◆ **TESTO FORNITO**
##########

Ho già scritto, in una delle mie ultime note, la serie di errori e di responsabilità politico – istituzionali di chi ha gestito, nei primi mesi, in realtà nel primo anno, il Piano Nazione di Ripresa e di Resilienza (PNRR) ed ho cercato anche di esporre, in modo dettagliato, quanto sia stato negativo l’operato del Governo Conte.

Questa nota, invece, cerca di elencare le responsabilità e gli errori del Ministro dell’allora Sviluppo Economico Luigi Di Maio e penso che nessuno possa mettere in dubbio il mio sistematico impegno nel seguire le assurde evoluzioni, le assurde involuzioni con cui il Ministro Luigi Di Maio ed il Movimento 5 Stelle, schieramento chiave della passata Legislatura, hanno praticamente portato verso una crisi irreversibile il centro siderurgico di Taranto. Sembrava davvero impossibile che uno schieramento politico potesse, in soli quattro anni, distruggere un impianto che aveva raggiunto il primo posto fra i centri siderurgici della Europa.

##########

◆ **INFORMAZIONI ESTRATTE**
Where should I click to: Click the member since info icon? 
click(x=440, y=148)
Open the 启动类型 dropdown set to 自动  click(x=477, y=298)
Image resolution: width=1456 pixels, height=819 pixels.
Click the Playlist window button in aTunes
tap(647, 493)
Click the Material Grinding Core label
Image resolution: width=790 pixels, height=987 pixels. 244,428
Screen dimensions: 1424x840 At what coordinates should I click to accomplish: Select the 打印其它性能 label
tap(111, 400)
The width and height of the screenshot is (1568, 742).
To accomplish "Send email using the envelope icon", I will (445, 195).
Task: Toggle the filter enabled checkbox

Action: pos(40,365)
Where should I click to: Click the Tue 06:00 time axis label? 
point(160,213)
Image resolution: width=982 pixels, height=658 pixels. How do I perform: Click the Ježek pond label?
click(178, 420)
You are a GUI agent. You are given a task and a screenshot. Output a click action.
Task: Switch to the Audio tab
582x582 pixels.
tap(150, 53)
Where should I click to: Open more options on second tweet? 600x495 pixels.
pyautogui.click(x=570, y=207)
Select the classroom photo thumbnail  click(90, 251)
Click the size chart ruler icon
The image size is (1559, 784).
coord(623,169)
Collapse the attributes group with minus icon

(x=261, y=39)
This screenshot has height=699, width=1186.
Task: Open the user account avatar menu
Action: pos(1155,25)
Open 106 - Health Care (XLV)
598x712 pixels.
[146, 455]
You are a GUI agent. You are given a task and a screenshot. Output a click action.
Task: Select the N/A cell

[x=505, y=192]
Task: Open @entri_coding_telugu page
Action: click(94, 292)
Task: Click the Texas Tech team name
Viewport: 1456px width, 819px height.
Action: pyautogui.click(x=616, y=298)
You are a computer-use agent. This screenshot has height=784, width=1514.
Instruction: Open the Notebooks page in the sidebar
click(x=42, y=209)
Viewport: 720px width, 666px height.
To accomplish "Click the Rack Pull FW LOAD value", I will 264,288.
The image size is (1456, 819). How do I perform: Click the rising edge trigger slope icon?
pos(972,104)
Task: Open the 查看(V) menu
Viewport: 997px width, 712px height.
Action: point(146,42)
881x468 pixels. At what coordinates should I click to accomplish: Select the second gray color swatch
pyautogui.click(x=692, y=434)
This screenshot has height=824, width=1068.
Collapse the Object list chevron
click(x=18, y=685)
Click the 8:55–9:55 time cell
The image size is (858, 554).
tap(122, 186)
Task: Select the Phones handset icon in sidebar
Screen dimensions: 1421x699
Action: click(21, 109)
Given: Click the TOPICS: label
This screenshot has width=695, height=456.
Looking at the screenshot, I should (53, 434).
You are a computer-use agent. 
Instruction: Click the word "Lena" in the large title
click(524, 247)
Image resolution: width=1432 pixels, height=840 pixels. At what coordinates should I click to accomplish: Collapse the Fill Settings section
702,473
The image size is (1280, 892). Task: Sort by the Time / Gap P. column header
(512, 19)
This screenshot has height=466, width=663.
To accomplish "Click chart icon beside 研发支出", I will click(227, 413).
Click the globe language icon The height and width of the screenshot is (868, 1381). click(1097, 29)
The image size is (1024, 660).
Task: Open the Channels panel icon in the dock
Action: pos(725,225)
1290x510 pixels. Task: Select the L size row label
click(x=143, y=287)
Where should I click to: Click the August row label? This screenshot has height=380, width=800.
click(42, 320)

##########

◆ **PARTI DELL'ESERCIZIO**
- A) Secondo il testo fornito, quale posto aveva raggiunto il centro siderurgico di Taranto fra quelli d'Europa?
- B) Individui nell'elenco tutte le righe in cui compare la parola "what" e le trascriva.

◆ **RISULTATI IN ORDINE**
- A) Il primo posto.

- B)
Screen dimensions: 1424x840 At what coordinates should I click to accomplish: Select the 打印其它性能 label
881x468 pixels. At what coordinates should I click to accomplish: Select the second gray color swatch
Image resolution: width=1432 pixels, height=840 pixels. At what coordinates should I click to accomplish: Collapse the Fill Settings section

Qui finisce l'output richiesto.